▶ [Requirement]: There should be no pictures in your answer, only an exact copy of the lines from the one with "Open the Use Cases menu item" through the end of the material.

▶ [Data shown]:
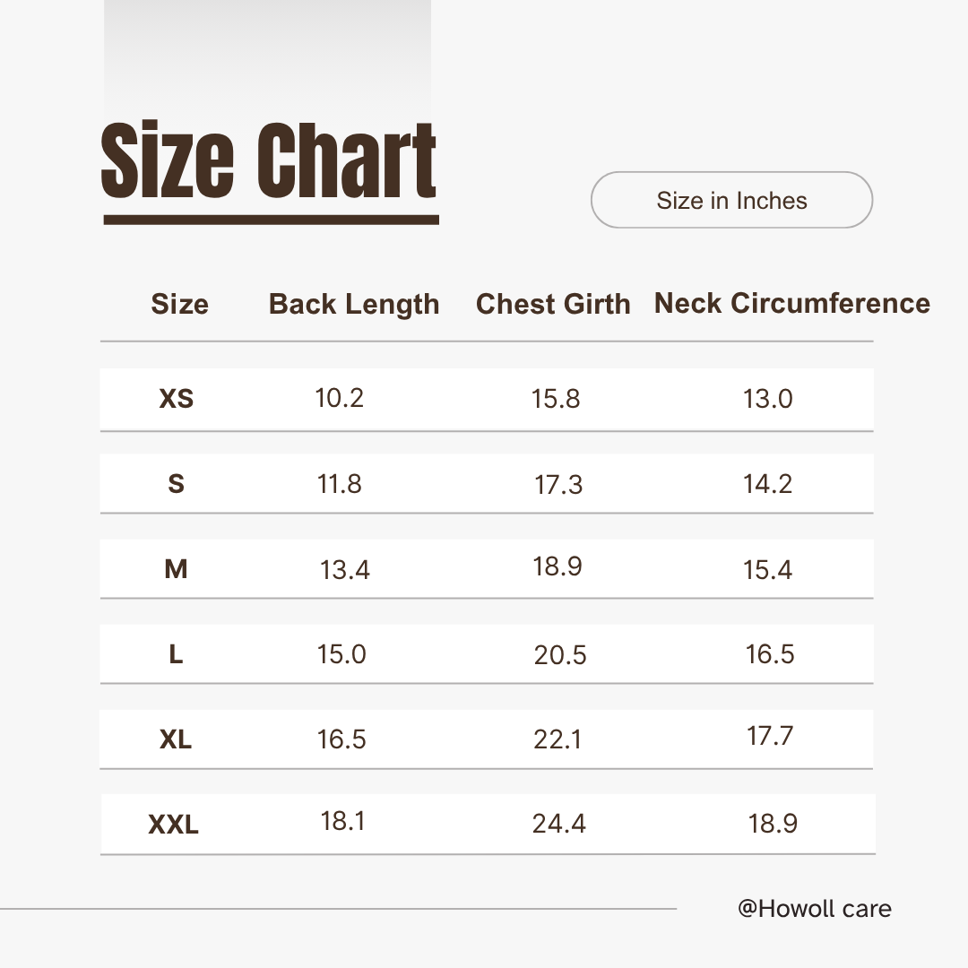Screen dimensions: 968x968
Task: Click the XL neck circumference value 17.7
Action: 770,736
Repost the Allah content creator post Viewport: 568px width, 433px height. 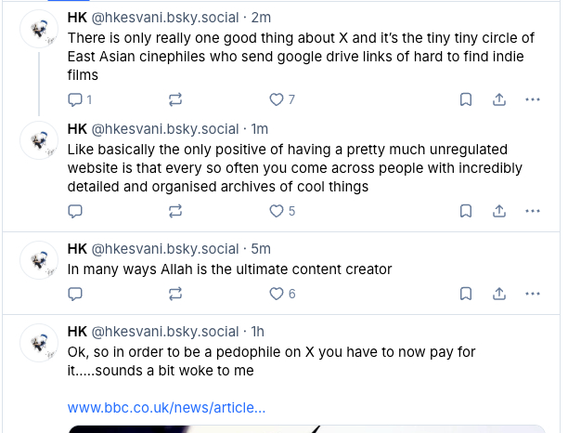175,294
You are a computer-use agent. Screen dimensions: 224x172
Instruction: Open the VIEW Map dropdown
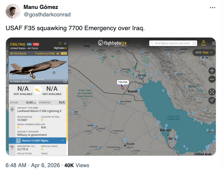[x=204, y=52]
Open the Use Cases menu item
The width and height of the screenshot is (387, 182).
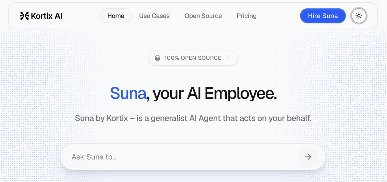point(154,16)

▶ [Response to this exercise]:
Open the Use Cases menu item
The width and height of the screenshot is (387, 182).
point(154,16)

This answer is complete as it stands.